[Pixel coordinate grounding data]

──────

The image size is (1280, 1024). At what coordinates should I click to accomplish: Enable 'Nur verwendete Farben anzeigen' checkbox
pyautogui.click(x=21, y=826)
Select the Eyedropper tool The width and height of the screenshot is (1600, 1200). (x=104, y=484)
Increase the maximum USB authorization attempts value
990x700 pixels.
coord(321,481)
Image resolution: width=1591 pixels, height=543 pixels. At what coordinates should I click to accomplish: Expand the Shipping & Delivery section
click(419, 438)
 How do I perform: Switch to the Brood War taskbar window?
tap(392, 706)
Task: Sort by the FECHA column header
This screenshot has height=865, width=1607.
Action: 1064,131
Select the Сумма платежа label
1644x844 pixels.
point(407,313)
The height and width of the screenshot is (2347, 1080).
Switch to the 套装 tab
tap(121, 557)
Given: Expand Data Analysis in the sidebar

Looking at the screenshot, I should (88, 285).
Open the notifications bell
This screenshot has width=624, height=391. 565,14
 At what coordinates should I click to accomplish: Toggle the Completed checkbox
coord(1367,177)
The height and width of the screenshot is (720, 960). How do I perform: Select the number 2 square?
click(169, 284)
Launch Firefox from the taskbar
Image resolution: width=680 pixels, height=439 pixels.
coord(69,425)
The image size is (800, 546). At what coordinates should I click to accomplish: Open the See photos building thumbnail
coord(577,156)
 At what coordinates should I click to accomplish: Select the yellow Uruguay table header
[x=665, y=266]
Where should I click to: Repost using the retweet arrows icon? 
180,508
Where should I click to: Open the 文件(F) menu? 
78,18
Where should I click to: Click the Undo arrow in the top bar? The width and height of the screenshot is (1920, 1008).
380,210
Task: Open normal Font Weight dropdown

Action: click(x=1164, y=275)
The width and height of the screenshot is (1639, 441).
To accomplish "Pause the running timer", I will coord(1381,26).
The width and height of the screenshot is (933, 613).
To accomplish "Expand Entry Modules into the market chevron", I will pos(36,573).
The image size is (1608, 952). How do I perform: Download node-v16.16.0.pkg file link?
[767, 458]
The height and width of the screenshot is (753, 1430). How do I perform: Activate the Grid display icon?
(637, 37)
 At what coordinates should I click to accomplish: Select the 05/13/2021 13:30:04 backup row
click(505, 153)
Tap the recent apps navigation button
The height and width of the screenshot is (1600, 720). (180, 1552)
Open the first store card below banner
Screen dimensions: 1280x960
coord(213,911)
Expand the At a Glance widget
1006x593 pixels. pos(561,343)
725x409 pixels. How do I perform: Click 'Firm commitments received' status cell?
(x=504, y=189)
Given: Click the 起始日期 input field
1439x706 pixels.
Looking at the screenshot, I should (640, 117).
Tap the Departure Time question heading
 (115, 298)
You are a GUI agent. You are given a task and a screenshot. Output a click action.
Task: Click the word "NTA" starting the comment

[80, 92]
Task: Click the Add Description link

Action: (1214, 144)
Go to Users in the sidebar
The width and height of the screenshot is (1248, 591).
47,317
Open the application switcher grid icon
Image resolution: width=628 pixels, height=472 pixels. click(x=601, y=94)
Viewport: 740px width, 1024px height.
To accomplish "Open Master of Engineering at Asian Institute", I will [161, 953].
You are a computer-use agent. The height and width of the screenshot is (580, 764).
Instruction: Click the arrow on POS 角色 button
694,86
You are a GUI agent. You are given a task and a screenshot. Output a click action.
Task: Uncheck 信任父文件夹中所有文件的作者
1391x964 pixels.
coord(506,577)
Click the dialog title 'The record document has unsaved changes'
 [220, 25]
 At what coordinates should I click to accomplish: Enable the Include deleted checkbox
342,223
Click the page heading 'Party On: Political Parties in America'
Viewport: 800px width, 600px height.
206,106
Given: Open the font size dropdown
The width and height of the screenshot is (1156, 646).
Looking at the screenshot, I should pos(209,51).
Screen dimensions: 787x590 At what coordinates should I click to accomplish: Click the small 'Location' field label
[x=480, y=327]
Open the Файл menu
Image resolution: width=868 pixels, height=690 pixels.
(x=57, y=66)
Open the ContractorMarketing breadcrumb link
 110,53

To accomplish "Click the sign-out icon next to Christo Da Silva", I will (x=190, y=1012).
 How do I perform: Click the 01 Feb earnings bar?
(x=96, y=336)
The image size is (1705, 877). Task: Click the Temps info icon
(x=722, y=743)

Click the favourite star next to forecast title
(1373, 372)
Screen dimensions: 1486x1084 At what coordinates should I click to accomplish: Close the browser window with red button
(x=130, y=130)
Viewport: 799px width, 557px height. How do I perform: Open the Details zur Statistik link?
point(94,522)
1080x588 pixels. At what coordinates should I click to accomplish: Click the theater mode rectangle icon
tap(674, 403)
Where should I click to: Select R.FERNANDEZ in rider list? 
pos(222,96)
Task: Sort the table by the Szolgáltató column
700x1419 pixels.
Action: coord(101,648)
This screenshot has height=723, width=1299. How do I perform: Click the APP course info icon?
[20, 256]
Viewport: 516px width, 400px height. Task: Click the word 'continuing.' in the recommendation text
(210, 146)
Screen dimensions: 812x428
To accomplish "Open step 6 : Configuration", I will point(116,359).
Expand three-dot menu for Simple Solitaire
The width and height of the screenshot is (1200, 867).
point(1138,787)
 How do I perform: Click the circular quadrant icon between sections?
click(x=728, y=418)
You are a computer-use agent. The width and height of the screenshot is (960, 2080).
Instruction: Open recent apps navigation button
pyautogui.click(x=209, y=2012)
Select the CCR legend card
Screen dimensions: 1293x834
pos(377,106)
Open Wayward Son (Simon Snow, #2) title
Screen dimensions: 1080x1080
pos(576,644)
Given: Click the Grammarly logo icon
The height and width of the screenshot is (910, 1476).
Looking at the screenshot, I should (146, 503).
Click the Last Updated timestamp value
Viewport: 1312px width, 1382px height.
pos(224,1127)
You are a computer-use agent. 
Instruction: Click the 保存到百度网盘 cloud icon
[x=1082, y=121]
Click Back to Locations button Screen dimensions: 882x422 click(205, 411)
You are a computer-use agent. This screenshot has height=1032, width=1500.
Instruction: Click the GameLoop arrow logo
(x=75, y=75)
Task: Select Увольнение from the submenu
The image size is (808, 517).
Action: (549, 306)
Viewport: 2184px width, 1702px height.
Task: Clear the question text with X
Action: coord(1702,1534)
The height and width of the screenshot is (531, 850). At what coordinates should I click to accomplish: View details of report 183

──────

Each line of the data that includes "Sort" counts once; say how many there are, giving nothing but the number.

→ WORKED SOLUTION: 2